=== Exercise directions ===
In the listing that follows, the lines starting at the one containing "Collapse the Datos del Pax Titular panel" and ending at the one containing "Given: Uncheck the" are to be returned exactly, both boundary lines included, and no others.

=== Records supplied ===
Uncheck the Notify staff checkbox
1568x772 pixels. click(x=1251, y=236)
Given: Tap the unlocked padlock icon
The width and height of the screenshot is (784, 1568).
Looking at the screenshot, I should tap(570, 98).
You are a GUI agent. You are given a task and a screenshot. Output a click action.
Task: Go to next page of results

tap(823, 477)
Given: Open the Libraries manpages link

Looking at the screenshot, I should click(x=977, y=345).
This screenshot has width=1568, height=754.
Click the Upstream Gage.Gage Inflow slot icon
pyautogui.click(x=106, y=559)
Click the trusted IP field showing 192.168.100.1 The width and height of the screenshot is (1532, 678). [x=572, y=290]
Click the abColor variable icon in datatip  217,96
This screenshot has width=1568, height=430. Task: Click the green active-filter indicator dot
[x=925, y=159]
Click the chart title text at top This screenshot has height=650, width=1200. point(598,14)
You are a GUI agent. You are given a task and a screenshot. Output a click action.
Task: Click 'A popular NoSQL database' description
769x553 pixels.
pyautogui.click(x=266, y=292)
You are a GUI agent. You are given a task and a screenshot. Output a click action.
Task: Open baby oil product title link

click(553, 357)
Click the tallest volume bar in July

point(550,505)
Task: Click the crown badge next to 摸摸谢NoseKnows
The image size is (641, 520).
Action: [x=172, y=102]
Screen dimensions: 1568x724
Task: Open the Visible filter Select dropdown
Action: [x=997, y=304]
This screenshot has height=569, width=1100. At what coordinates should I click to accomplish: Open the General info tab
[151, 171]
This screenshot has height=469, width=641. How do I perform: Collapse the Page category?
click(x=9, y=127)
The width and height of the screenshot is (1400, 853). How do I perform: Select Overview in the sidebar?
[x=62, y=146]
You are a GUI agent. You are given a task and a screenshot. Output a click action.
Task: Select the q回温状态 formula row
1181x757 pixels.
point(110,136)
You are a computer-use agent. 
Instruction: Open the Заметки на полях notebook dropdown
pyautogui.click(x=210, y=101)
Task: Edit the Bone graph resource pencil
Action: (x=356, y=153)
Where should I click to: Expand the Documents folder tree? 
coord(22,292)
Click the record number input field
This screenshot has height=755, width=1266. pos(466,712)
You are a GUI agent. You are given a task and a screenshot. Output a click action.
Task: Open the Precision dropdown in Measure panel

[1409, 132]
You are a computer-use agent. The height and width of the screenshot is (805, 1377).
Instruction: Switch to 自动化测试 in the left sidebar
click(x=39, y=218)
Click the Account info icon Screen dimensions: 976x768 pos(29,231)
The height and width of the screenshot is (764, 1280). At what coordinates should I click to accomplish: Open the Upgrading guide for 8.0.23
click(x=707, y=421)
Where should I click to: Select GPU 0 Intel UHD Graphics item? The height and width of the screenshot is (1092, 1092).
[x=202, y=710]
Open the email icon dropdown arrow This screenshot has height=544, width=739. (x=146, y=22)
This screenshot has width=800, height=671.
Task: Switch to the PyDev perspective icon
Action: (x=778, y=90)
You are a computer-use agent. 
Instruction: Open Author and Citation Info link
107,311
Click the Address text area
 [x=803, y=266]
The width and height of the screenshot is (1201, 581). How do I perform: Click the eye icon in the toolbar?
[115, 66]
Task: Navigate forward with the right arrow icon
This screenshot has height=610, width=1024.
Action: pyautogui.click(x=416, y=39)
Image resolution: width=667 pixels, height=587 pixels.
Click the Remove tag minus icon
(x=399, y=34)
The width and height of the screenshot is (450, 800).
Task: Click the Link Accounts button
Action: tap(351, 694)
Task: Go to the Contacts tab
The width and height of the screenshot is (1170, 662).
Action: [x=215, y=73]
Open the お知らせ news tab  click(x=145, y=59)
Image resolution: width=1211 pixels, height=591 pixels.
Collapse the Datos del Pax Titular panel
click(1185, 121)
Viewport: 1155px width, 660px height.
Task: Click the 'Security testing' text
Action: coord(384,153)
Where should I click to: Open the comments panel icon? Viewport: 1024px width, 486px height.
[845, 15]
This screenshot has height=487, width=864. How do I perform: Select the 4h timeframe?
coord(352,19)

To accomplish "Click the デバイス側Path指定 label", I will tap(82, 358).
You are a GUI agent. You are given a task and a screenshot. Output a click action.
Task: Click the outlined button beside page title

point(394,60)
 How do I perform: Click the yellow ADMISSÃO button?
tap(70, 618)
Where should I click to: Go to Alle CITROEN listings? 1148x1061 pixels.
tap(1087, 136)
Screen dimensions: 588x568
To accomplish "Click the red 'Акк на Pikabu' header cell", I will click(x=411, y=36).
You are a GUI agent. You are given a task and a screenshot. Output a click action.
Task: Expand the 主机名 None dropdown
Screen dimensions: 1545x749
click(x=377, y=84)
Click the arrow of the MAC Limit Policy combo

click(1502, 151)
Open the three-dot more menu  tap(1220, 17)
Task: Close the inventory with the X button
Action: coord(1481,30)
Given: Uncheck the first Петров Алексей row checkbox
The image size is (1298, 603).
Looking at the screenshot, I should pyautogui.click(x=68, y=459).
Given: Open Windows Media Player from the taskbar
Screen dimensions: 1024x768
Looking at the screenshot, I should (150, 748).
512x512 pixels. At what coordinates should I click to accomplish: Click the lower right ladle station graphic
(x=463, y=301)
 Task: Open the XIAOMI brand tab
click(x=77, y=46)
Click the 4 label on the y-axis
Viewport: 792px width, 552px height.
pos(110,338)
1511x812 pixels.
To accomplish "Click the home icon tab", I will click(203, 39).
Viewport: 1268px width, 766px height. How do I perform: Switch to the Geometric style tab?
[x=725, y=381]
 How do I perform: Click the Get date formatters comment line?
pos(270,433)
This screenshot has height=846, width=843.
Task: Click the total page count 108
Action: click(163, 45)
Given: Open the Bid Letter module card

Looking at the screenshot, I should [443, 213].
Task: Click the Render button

=== Solved problem ===
Collapse the Datos del Pax Titular panel
click(1185, 121)
Viewport: 1155px width, 660px height.
Task: Click the 'Security testing' text
Action: coord(384,153)
Where should I click to: Open the comments panel icon? Viewport: 1024px width, 486px height.
[845, 15]
This screenshot has height=487, width=864. How do I perform: Select the 4h timeframe?
coord(352,19)

To accomplish "Click the デバイス側Path指定 label", I will tap(82, 358).
You are a GUI agent. You are given a task and a screenshot. Output a click action.
Task: Click the outlined button beside page title

point(394,60)
 How do I perform: Click the yellow ADMISSÃO button?
tap(70, 618)
Where should I click to: Go to Alle CITROEN listings? 1148x1061 pixels.
tap(1087, 136)
Screen dimensions: 588x568
To accomplish "Click the red 'Акк на Pikabu' header cell", I will click(x=411, y=36).
You are a GUI agent. You are given a task and a screenshot. Output a click action.
Task: Expand the 主机名 None dropdown
Screen dimensions: 1545x749
click(x=377, y=84)
Click the arrow of the MAC Limit Policy combo

click(1502, 151)
Open the three-dot more menu  tap(1220, 17)
Task: Close the inventory with the X button
Action: coord(1481,30)
Given: Uncheck the first Петров Алексей row checkbox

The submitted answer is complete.